What to produce: Copy the listing from the line containing "Click the P(B | A) probability question text" through the end of the listing, both ends included, and replace "probability" with "likelihood" while leaving everything else unchanged.
>> begin
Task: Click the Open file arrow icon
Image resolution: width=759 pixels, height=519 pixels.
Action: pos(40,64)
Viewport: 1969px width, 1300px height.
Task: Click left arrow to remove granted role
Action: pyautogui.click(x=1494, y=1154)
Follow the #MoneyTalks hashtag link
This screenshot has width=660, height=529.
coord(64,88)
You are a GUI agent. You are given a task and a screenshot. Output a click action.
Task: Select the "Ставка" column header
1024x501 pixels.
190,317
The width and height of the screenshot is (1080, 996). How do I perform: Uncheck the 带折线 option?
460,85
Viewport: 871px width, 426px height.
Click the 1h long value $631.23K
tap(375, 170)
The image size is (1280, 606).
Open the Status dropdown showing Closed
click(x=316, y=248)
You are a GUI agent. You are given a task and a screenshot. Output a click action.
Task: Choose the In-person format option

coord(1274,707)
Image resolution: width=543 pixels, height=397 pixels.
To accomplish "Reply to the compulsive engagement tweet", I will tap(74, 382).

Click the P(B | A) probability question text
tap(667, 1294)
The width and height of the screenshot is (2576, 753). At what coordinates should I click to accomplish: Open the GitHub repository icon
>> end
Final result:
Click the P(B | A) likelihood question text
tap(667, 1294)
The width and height of the screenshot is (2576, 753). At what coordinates should I click to accomplish: Open the GitHub repository icon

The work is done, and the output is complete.